▸ Given text:
# XPS HD PSI for above concrete slab



## gregzoll (Dec 25, 2006)

You would be better to lay a sub floor over the XPS. What is the current height. from floor to joists for the main floor?


----------



## ram1500 (Oct 14, 2012)

Walls and ceilings are already have drywall and primed.

Since this is a basement we have bulkheads around ducts. Under bulk heads is about 79 1/2" high otherwise everywhere else is 90".

As an FYI, bulk head is bout 5ft wide right in the middle of house. Kinda large IMO but there wasn't a choice.

My wife suffers from raynauld's, poor blood circulation in the hands/feet, so it has to be warm.

We will be adding a gas fireplace as well if that helps.


----------



## gregzoll (Dec 25, 2006)

Your best bet is to use either heat under the flooring, or baseboard rad's, and forgive the xps on the floor. As long as you keep the air moving down there and heat when you are in the space, you will be fine. Personally I hate being in a basement for anything, unless I have to be down there to do something.

It is more of getting the walls insulated, is going to be your best bet, other than trying to put a bunch of work into effort on the floor.

▸ Problem statement: Continue the forum thread about putting XPS insulation over a basement concrete slab, starting after its final reply.

▸ Records supplied:
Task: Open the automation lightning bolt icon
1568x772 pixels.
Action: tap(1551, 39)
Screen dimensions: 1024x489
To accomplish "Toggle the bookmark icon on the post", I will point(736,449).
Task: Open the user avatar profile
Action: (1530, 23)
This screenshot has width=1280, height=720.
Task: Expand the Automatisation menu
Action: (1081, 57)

▸ Result of the exercise:
At a little over 6 1/2 feet at the lowest point, and 7 1/2 at the highest, your basement is actually about the same as ours. I have to stoop to get under the duct work above our furnace. due to I am 6'-4".


----------



## Gary in WA (Mar 11, 2009)

The psi depends on the furniture planned... I usually site this at 36# or 5200#ft.2; http://www.cosella-dorken.com/bvf-ca-en/products/foundation_residential/floor/products/fl.php

Here are some other foams/floors: http://www.buildingscience.com/documents/insights/bsi-059-slab-happy

http://www.buildingscience.com/documents/insights/bsi-003-concrete-floor-problems?full_view=1

Were you looking to heat it?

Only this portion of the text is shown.